=== Prompt ===
Rewrite the items below as a JSON list of strings, with one string for each line and no entries for blank lines.

--- Source records ---

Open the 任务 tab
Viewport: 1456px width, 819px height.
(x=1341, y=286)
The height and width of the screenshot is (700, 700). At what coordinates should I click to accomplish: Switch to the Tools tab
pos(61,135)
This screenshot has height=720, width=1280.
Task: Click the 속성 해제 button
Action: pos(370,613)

---

=== Output for this exercise ===
[
  "Open the 任务 tab",
  "Viewport: 1456px width, 819px height.",
  "(x=1341, y=286)",
  "The height and width of the screenshot is (700, 700). At what coordinates should I click to accomplish: Switch to the Tools tab",
  "pos(61,135)",
  "This screenshot has height=720, width=1280.",
  "Task: Click the 속성 해제 button",
  "Action: pos(370,613)"
]